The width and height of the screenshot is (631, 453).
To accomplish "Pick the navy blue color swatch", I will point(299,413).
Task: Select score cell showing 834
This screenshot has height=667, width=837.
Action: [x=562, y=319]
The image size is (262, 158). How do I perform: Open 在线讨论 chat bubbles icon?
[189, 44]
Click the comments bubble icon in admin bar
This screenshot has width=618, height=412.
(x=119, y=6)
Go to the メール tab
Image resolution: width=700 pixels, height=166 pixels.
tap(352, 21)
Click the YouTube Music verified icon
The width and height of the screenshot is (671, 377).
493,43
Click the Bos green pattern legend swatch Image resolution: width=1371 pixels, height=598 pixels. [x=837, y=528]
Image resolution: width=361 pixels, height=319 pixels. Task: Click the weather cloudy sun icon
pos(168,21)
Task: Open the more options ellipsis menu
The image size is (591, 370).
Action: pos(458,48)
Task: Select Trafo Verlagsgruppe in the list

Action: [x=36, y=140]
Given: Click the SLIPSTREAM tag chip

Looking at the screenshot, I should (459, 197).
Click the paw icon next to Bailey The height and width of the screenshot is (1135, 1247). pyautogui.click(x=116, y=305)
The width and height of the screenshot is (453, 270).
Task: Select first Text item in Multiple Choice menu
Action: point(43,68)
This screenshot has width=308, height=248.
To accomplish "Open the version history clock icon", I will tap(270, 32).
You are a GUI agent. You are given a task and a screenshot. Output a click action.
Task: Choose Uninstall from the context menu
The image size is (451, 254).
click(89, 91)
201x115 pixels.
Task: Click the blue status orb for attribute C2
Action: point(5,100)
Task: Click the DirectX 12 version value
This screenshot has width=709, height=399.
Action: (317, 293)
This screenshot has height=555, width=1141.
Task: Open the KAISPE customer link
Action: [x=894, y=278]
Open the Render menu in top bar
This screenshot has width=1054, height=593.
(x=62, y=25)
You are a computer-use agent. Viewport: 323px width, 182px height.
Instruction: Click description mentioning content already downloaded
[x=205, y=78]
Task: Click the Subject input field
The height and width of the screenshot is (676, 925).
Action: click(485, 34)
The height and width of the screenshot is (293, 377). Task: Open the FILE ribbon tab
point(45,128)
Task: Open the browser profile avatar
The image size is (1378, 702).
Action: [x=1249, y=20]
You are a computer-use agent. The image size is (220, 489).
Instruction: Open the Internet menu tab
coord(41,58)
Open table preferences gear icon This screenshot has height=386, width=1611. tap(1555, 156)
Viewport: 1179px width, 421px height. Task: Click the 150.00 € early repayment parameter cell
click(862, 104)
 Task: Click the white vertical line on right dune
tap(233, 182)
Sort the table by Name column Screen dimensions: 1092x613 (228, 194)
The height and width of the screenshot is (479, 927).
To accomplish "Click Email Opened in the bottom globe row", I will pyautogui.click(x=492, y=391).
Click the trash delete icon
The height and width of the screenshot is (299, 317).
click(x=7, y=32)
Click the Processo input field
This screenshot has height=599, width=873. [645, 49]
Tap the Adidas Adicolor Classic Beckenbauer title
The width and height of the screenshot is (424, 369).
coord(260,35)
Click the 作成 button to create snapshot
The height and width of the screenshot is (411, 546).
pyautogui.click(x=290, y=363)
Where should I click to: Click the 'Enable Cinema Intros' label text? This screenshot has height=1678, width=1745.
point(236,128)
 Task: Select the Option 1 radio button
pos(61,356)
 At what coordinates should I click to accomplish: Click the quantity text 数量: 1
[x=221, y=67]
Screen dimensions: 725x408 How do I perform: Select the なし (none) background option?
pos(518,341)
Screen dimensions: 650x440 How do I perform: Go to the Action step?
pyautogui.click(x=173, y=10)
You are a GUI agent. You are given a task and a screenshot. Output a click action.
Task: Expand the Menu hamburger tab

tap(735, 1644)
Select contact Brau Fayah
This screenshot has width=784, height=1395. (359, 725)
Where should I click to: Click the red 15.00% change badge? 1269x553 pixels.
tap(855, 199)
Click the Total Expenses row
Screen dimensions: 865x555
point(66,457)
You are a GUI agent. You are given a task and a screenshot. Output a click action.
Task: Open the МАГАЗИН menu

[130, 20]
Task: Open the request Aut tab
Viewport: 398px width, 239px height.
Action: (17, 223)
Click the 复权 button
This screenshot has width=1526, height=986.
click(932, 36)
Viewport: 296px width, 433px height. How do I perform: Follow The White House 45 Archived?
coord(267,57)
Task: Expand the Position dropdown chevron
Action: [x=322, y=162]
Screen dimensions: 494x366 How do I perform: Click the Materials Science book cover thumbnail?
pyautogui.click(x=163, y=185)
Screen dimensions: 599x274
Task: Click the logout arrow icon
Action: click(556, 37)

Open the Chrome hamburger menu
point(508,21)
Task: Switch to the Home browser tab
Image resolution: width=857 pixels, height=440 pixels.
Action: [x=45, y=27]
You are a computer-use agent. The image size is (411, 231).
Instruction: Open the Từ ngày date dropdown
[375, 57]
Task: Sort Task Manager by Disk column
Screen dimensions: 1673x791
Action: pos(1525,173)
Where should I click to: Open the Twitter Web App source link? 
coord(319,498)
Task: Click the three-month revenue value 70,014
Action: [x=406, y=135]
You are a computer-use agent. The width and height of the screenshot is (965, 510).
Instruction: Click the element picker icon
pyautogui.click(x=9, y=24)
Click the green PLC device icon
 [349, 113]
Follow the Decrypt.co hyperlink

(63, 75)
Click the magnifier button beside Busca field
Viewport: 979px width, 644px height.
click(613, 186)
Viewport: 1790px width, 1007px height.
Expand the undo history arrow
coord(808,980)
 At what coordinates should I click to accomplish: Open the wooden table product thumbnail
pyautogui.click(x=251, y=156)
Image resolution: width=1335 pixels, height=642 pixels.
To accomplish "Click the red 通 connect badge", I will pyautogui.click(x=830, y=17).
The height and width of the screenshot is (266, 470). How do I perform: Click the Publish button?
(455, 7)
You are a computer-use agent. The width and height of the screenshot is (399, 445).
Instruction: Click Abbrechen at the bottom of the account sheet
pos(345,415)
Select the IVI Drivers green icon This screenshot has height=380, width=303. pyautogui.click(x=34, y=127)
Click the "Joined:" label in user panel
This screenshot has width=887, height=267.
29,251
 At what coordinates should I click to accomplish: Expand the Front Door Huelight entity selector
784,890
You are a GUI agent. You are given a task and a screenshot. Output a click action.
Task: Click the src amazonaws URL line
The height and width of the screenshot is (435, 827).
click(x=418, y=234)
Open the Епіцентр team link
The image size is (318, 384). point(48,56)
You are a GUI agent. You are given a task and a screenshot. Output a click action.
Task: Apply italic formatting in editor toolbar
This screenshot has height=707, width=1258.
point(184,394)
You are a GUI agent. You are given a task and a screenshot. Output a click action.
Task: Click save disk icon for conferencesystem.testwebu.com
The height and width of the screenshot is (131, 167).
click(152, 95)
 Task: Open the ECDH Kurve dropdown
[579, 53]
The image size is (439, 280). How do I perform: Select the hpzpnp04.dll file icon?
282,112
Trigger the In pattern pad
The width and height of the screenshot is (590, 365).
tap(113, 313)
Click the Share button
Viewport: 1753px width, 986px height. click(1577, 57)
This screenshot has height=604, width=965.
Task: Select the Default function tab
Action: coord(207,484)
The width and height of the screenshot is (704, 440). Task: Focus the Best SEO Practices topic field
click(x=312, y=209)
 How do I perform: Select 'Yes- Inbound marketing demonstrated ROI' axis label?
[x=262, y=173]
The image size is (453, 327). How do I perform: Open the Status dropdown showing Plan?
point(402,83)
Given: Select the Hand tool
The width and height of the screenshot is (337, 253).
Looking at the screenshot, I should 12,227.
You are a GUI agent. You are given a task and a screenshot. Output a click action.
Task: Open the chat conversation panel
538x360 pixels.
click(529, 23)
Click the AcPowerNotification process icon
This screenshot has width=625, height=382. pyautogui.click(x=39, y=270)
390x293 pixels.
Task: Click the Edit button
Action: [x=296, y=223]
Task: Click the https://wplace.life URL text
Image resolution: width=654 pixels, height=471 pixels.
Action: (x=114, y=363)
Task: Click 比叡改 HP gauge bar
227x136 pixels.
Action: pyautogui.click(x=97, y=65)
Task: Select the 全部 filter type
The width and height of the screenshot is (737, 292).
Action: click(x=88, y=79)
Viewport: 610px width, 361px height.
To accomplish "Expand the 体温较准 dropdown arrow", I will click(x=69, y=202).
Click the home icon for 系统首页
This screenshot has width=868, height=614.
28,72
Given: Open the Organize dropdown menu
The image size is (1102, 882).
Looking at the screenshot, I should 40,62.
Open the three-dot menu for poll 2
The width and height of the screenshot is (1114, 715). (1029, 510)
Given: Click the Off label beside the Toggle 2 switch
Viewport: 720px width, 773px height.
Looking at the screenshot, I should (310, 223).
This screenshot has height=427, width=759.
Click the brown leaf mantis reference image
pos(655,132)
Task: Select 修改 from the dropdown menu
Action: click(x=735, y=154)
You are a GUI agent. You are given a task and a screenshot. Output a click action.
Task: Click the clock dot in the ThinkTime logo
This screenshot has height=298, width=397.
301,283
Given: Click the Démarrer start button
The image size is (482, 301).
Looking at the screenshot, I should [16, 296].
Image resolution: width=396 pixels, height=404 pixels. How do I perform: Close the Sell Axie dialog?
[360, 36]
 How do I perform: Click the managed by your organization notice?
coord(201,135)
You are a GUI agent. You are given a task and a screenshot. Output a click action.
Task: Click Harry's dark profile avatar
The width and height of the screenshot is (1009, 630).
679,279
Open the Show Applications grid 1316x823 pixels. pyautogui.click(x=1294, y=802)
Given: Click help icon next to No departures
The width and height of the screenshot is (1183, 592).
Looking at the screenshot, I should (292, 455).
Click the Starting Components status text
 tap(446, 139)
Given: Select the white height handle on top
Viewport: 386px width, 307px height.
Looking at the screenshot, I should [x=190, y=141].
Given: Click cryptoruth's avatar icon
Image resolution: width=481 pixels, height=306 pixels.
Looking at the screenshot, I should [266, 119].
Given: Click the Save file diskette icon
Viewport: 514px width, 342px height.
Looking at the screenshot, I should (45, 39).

· · ·

Instructions to follow:
Can you repeat the lines from the one containing "Given: Click the Save file diskette icon" through the end of the lines above, both ends included, without changing anything?

Worked answer:
Given: Click the Save file diskette icon
Viewport: 514px width, 342px height.
Looking at the screenshot, I should (45, 39).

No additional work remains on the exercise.